Given the dire contemporary circumstances of both global climate change and wealth inequality, I.Econ.L. must continue to grapple with its role in attenuating or exacerbating these dynamics globally. I.Econ.L.'s current integration of the framework of sustainable development has been both a step in the right direction and a hindrance to progressively tackling these exigencies. On the one hand, it has introduced the importance of social and environmental factors to an area of international law that previously had the economy as its dominant paradigm. On the other hand, sustainable development has never been able to transcend its background assumption of a growth-oriented political economy.
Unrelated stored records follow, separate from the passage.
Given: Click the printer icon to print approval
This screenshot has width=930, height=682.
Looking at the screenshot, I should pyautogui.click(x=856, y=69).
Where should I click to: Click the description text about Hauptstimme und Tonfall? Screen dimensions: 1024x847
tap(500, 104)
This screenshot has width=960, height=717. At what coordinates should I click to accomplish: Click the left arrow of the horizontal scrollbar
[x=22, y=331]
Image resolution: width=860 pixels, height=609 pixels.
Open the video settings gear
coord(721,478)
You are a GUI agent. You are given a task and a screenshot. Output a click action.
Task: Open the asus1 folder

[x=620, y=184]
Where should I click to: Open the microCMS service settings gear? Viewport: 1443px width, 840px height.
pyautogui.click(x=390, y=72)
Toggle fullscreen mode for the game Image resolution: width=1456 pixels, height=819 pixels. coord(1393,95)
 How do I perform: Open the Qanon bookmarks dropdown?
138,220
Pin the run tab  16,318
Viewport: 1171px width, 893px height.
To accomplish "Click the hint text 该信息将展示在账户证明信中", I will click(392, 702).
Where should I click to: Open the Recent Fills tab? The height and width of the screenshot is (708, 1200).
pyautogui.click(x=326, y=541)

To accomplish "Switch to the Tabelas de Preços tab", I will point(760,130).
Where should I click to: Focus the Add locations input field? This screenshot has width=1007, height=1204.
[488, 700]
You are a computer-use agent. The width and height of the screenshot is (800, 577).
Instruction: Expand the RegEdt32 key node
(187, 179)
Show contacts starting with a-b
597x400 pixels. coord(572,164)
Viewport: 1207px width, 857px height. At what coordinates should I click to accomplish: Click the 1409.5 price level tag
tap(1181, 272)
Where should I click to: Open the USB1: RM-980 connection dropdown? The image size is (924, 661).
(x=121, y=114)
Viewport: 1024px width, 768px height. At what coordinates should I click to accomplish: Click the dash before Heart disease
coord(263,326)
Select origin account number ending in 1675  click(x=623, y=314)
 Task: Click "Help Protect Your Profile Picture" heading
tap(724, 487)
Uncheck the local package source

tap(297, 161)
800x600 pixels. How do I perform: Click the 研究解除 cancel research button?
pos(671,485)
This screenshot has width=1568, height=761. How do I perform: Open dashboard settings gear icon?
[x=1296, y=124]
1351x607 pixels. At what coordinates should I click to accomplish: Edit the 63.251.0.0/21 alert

Sustainable development contains within its domain assumptions a contradiction between these two aspects that will never enable it to provide a paradigm shift from fundamental economism to genuine economic, social, and environmental sustainability. Degrowth, with its postulate concerning the active contraction of capitalist growth, enables a group of coherent domain assumptions to organize the economic, social, and environmental society. Degrowth would represent a paradigm shift for the thought, discourse, and activity taking place within I.Econ.L. This paradigm shift would be visible in an IIL that does not prioritize the protection of foreigner's capital over the specific social or environmental needs of a host state and a global corporate governance that prioritizes the reining in of a shadow economy that disables states from providing the resources for their commons. Taken together, degrowth would amount to a paradigm shift for international economic law.

Acknowledgements

The author would like to thank the organizers and participants of the University of Essex Workshop on Critical Perspectives on Global Law & the Environment; Judith Bueno de Mesquita, Sam Adelman, Birsha Ohdedar, Gabriela Junqueira, Flavio Marques, Ryan Gunderson, Paolo Vargiu and Vidya Kumar for draft comments; and the anonymous reviewers for their comments. All mistakes are my own.

Funding statement

None.

Competing interests

The author declares none.

Claiton FYOCK is a PhD candidate at the University of Leicester Law School, United Kingdom of Great Britain and Northern Ireland.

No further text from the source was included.